Japanese political scientist

Yutaka Tsujinaka (born 1954) is a Japanese political scientist and professor emeritus at the University of Tsukuba. He has previously served as professor and vice president at the University of Tsukuba, vice president at Tokai University, president at Toyo Gakuen University, and visiting professor at the University of Tsukuba. His areas of expertise include interest groups (interest organizations and pressure groups), public policy, civil society, and social capital research. He is a leading researcher of interest groups and civil society in Japan.

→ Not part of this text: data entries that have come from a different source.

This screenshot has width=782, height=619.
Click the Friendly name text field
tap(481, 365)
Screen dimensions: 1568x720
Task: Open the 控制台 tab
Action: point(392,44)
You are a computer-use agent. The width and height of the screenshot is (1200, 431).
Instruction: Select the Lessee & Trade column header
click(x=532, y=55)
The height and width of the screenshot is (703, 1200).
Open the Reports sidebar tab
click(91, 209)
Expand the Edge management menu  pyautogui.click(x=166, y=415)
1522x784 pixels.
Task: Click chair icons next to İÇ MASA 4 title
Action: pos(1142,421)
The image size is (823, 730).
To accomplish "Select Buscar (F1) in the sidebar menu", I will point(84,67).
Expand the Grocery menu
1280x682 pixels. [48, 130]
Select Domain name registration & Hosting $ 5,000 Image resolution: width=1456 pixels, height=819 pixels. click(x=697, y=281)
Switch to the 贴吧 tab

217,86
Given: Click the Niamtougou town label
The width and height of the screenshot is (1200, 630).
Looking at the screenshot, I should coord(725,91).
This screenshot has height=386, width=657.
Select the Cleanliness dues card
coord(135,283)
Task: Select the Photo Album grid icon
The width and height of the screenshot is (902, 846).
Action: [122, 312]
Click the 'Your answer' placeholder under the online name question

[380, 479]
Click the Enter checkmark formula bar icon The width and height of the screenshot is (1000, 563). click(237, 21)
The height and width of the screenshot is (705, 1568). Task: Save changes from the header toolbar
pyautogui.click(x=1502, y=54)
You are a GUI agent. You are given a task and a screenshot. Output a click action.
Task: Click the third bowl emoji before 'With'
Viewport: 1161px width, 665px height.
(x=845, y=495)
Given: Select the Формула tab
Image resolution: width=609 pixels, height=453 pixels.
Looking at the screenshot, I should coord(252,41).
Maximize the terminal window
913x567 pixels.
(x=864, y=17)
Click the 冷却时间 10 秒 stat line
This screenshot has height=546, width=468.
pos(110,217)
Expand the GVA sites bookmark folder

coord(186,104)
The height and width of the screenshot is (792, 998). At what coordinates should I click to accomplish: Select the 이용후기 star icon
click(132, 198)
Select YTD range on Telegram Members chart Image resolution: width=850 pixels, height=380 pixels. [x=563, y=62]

He studied under Wataru Sakano, Michio Muramatsu, Katsumi Yamakawa, and Tadao Adachi. He served as a board member of the International Association of Universities (IAU) (2012-2016), president of the Japanese Political Science Association (JPSA) (2014-2016), director of the Institute for Comparative Research in Human and Social Sciences (ICR) at the University of Tsukuba (2014-2018), professor of the department of political science and economics at Tokai University (2018-2022), and vice president of Tokai University (in charge of departments of humanities) (2019-2022). Currently he is the president of Toyo Gakuen University (2022-present).

== Academic background ==

- 1972 Graduate from Kozu High School in Osaka
- 1976 LL.B Osaka University, School of Law
- 1978 LL.M. Osaka University, School of Law (Political Science)
- 1981 Completion of the coursework for doctoral program of Osaka University School of Law (Political Science)
- 1996 Doctor of Law (Political Science) Kyoto University

== Positions and Teaching Career ==

- Apr. 1981 Full-time Lecturer, Faculty of Law (Department of Political Science), The University of Kitakyushu
- Apr. 1984 Associate Professor, Faculty of Law, The University of Kitakyushu
- Oct. 1986 Associate Professor, College of Social Sciences (Major in Political Science), University of Tsukuba
- Jul. 1989 Visiting Research Fellow, Cornell University East Asian Program and Department of Government, (- May 1991)
- Jun. 1996 Director, Public Policy Studies Association Japan (-Jun. 2000)
- 1996 Received a PhD in Law from Kyoto University
- Feb. 1998 Editorial Board of the political science journal “Leviathan” (-2009)
- Oct. 1998 Professor, College of Social Sciences (Major in Political Science), University of Tsukuba
- Apr. 2001 Dean and Councilor, College of Social Sciences, University of Tsukuba (-2004)
- Jun. 2002 Director, Public Policy Studies Association Japan (-Jun. 2008)
- Apr. 2003 Project Leader, Civil Society the State and Culture in Comparative Perspective Special Research Project, University of Tsukuba (-Mar. 2008)
- Apr. 2004 Professor, Faculty of Humanities and Social Sciences, Advisor to the President, Head of Office for the Promotion of International Affairs, University of Tsukuba (-Mar. 2006)
- Oct. 2004 Director, Public Policy Studies Association Japan
- Apr. 2006 Special Assistant to the President, University of Tsukuba responsible for international cooperation -Mar.2008
- Apr. 2011 Vice President, University of Tsukuba (-Mar. 2013)
- 2011 Science Adviser, Ministry of Education, Culture, Sports, Science and Technology
- 2012 Director, International Association of Universities (IAU) -2016
- 2013 Special Assistant to the President, University of Tsukuba responsible for international cooperation
- Apr. 2013 Chairman, Internationalization Council, International Association of Universities (IAU)
- 2013 Director, Institute for Comparative Research in Human and Social Sciences (ICR), University of Tsukuba
- 2014 President, Japanese Political Science Association -2016
- Apr. 2017 Head, Department of International Japanese Studies, Humanities and Social Sciences, University of Tsukuba
- Apr. 2018 Professor, Department of Political Science and Economics, Tokai University (-2022)
- Apr. 2018 Vice President (in charge of departments of humanities), Dean of Law, Tokai University
- Apr. 2021 Steering Committee Member, Research Center for Science Systems, Japan Society for the Promotion of Science (-current)
- Sep. 2021 Councilor, Director, Toyo Gakuen University
- Apr. 2022 President, Toyo Gakuen University (-current)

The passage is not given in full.